Мебель выглядит так, словно ее здесь поставили на время, в ожидании перестановки: кровать, ночной столик, телефон, лампа с абажуром цвета слоновой кости, туалетный столик с белой атласной оборкой, болванка бледно-зеленого цвета, без лица и без глаз, а на ней — парик, в глубине комнаты стоит секретер, настоящий кабинетный темно-зеленый секретер. Интимности — никакой. На кровати разбросано двадцать пять или тридцать подушек, совершенно одинаковых маленьких квадратных подушечек, в розовую и бирюзовую полоску. Кризи снимает их и бросает куда попало. Я их подбираю. Складываю в ряд. Получается что-то вроде стены, нижняя кладка, символ стены. Кризи снимает пуловер. Ее взгляд скользит по мне, не останавливаясь, словно луч маяка. Я снял пиджак. Иду к ней, чтобы расстегнуть молнию на ее оранжевых брюках. Она не поднимает глаз. Она смотрит на мою руку на ее молнии. Она — в белых, узких и длинных трусиках, я — в коротких трусах, словно мы собираемся заниматься не любовью, а дзюдо. Какая-нибудь фраза могла бы нас спасти. Но ни ей, ни мне ничего не приходит на ум. Или улыбка. Но никто из нас не улыбается. Мы занимаемся любовью. Обычно, когда занимаешься любовью, появляется возможность познакомиться поближе. Мы же не познакомились.

III

То было в пятницу. В воскресенье я вернулся туда. Сказал Бетти, что мне нужно съездить в одно место. Приезжаю к Кризи. Снежины дома нет. По воскресеньям Снежина ходит в испанскую церковь и потом остается с друзьями. Я везу Кризи пообедать на природе. Она захотела поехать на своей машине. Она не переносит, когда машину ведет кто-то другой, выходит из себя. Сама же водит, как ненормальная, рывками, прыгает, как ягуар. Если ей нужно проехать сто метров, она срывается с места точно так же, как на автодороге. Ее машина не противится. У нее М-19. Породистая, нервная. Черного цвета, с длинным капотом. Перед перекрестком Кризи тормозит за метр до светофора, каждый раз это вызывает у нее смешок или, по крайней мере, улыбку на губах. А когда, под рычание мотора, мы срываемся с места, она наклоняется ко мне, встряхивает волосами, скользя ими мне по лицу, и ее щека на секунду прислоняется к моей. На обратном пути мы проезжаем перед уходящей вдаль между деревьями тропинкой. Я предлагаю остановиться.

— Не хотите ли вы мне сказать, что любите деревню?

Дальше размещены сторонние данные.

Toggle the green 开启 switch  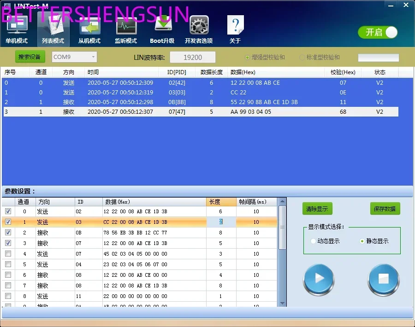pyautogui.click(x=378, y=33)
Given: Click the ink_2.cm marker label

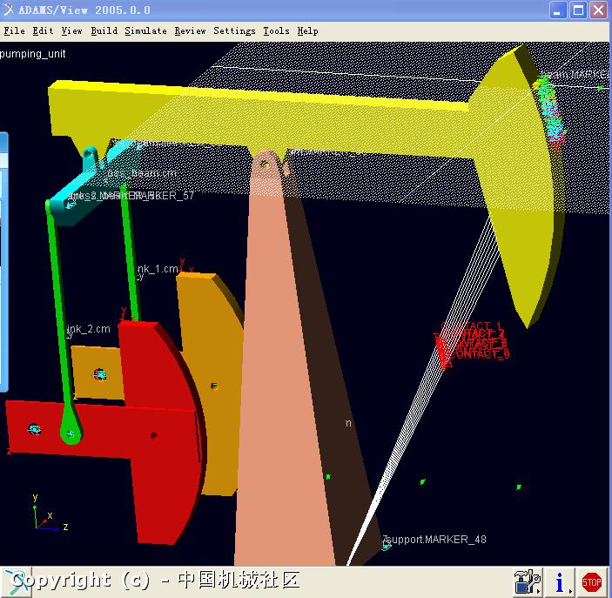Looking at the screenshot, I should pyautogui.click(x=90, y=329).
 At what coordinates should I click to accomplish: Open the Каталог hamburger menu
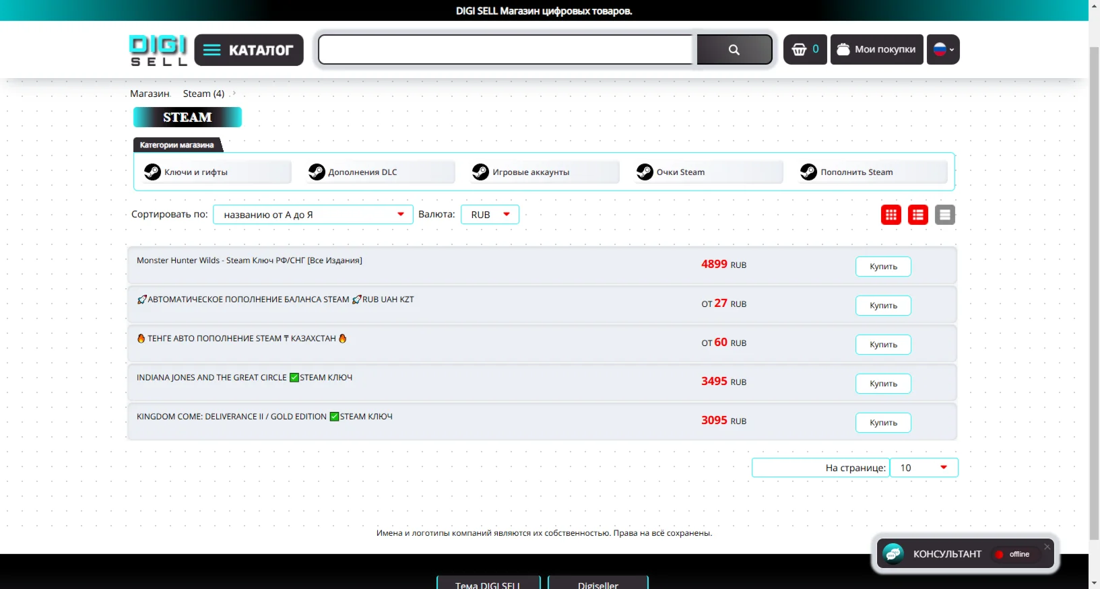249,50
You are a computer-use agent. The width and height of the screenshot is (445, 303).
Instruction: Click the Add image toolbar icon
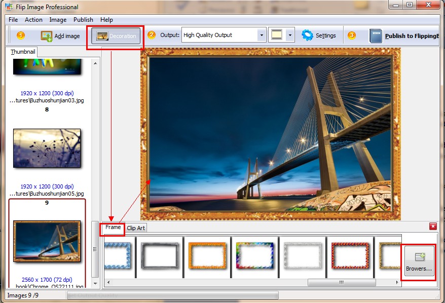coord(47,36)
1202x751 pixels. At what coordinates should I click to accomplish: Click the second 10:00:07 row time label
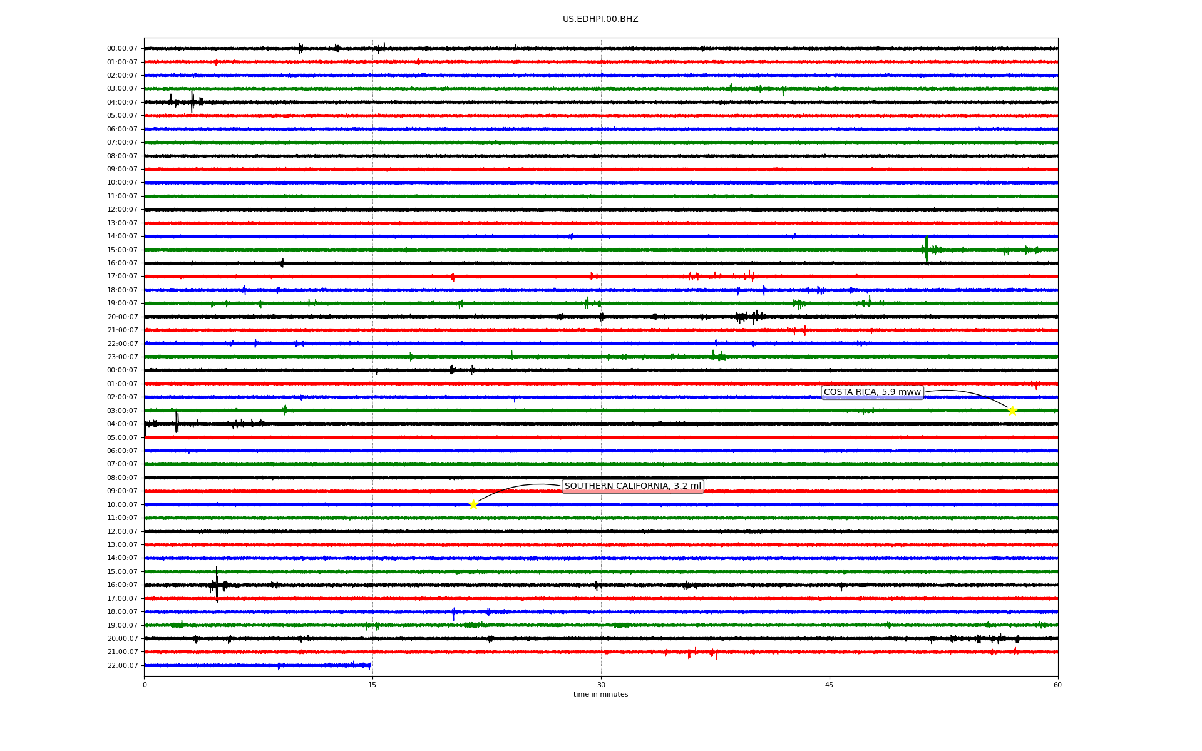[122, 504]
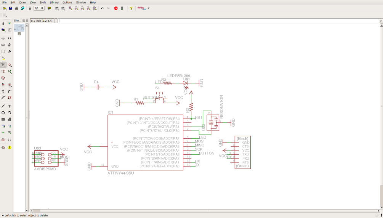Open the Options menu
Screen dimensions: 383x218
click(67, 2)
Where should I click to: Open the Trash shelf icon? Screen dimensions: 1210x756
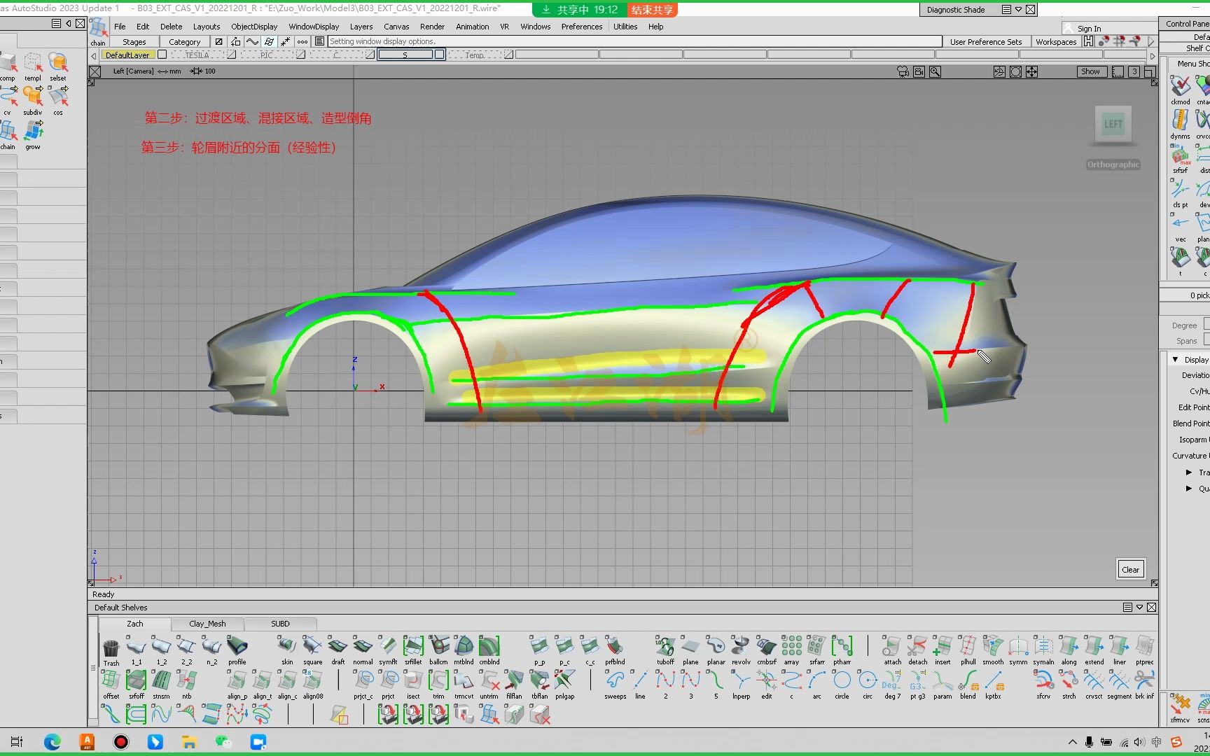[111, 648]
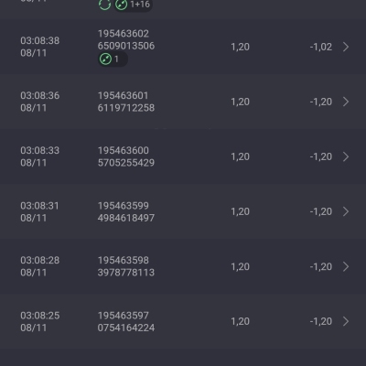Viewport: 366px width, 366px height.
Task: Select bet number 0754164224
Action: tap(126, 328)
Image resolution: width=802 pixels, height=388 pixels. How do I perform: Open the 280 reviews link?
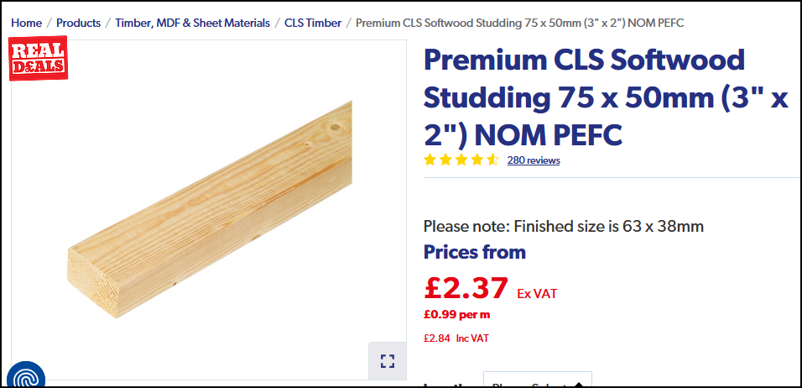(x=534, y=160)
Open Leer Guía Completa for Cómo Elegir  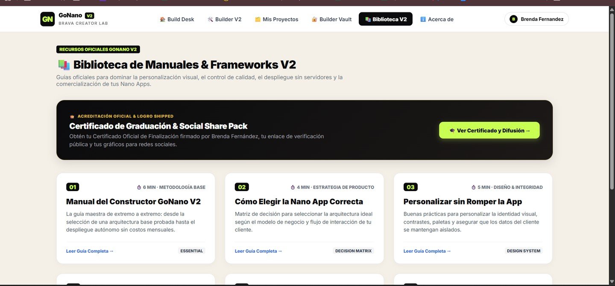click(x=258, y=251)
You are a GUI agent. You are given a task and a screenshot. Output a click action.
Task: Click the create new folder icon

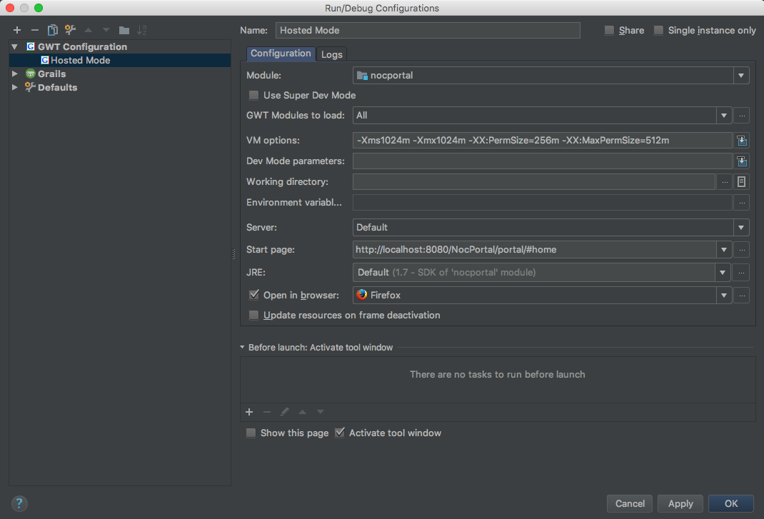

В ее голосе звучит глубочайшее презрение. Я остаюсь верен себе: я люблю деревню. Я пускаюсь в рассуждения о деревьях: в них есть что-то особенное, покой для сердца, для души, а дуб — это прямо собор. Кризи нехотя выходит из машины. Правда, через двадцать шагов вопрос оказывается решенным. Она в конце концов тоже любит деревню (!). Хотя явно совсем ее не знает. Когда я цепляю ей на спину шарик репейника, она словно сходит с ума. Она и не подозревала, что такое существует. Она цепляет мне их повсюду, на ноги, на грудь и даже, как корону, на голову. Я превращаюсь в живой куст. Она кидается ко мне в объятия. Мы целуемся посреди репейника, который прилипает к нам. Я рассказываю ей, какая крапива кусается, а какая — нет. Показываю ей листочки, которые, если их подбросить в воздух, падая, кружатся. Все это приводит ее в восторг. «Какие забавные штучки!» — говорит она. Сегодня она одета довольно целомудренно: костюм с широкими розовыми и коричневыми нашивками на рукавах, и на нем — огромная дикарская брошь. Мы находим речку, я бросаю камешки, и они рикошетом прыгают по воде. Мне хочется ее поразить. Ее это не поражает. Но, похоже, ее забавляет то, как я развлекаюсь.

— Vous aver quinze aus, вам как будто пятнадцать лет, — говорит она мне.

В пятницу, несмотря ни на что, мы позанимались любовью. Тогда это нам не помогло. Зато это нам помогает сейчас. Кризи уже не выглядит ни надутой, ни угрюмой. Она со смехом поднимается по своей металлической лестнице, не прекращая ни на минуту болтать.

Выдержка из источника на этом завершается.